Kejang demam merupakan kejang yang cukup sering dijumpai pada anak-anak
yang berusia dibawah 5 tahun. Kejang demam dapat timbul bila seorang anak
mengalami demam tinggi, biasanya suhu tubuh meningkat dengan cepat mencapai 39
derajat Celsius atau lebih. Walaupun hal ini sangat mengkhawatirkan bagi orang tua,
kejang seperti ini umumnya terjadi singkat dan jarang menimbulkan masalah, kecuali

bila demam yang terjadi berkaitan dengan infeksi serius seperti meningitis. Anak yang
mengalami kejang demam tidak mempunyai kecenderungan untuk mengalami
epilepsi. (Kejang Demam. Tips-tips, Pediatrik.Com. 24 April 2004)
2. Etiologi
Kejang dapat terjadi akibat adanya kelainan medis. Rendahnya kadar gula
darah, infeksi, cedera kepala, keracunan, atau overdosis obat-obatan dapat
menyebabkan kejang. Selain itu, kejang juga dapat disebabkan oleh tumor otak atau
kelainan saraf lainnya. Kurangnya oksigen ke otak juga dapat menyebabkan kejang.

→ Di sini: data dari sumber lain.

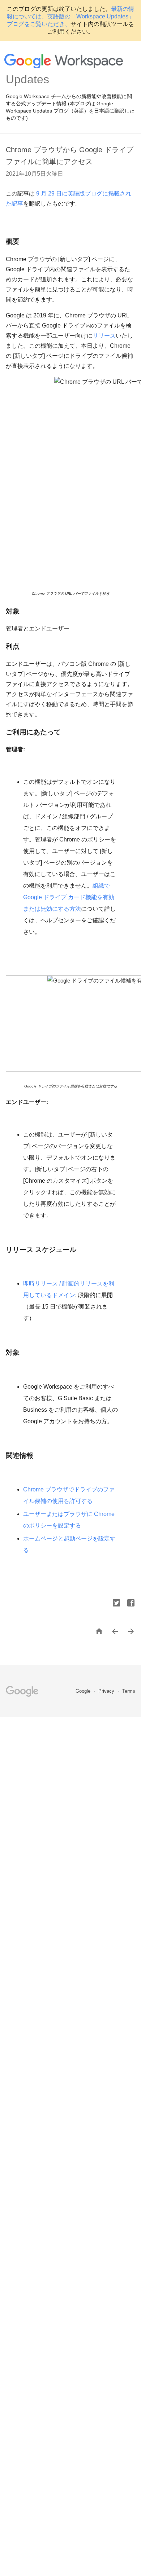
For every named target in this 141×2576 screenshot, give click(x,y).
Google (84, 1691)
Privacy (107, 1691)
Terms (128, 1691)
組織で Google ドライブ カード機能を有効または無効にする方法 (68, 897)
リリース (104, 336)
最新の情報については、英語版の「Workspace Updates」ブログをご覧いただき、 (70, 16)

Pada beberapa kasus, penyebab kejang mungkin tidak diketahui. Kejang yang terjadi
berulang mungkin merupakan suatu indikasi akan adanya suatu kondisi kronik yang
dikenal sebagai epilepsi. Sebagian kejang merupakan idiopati (tidak diketahui
etiologinya).
1) Intrakranial
Asfiksia : Ensefolopati hipoksik iskemik
Trauma (perdarahan) : perdarahan subaraknoid, subdural, atau intra ventrikular
Infeksi : Bakteri, virus, parasit
Kelainan bawaan : disgenesis korteks serebri, sindrom zelluarge, Sindrom Smith
Lemli Opitz.
2) Ekstra kranial
Gangguan metabolik : Hipoglikemia, hipokalsemia, hipomognesemia, gangguan
elektrolit (Na dan K)
Toksik : Intoksikasi anestesi lokal, sindrom putus obat.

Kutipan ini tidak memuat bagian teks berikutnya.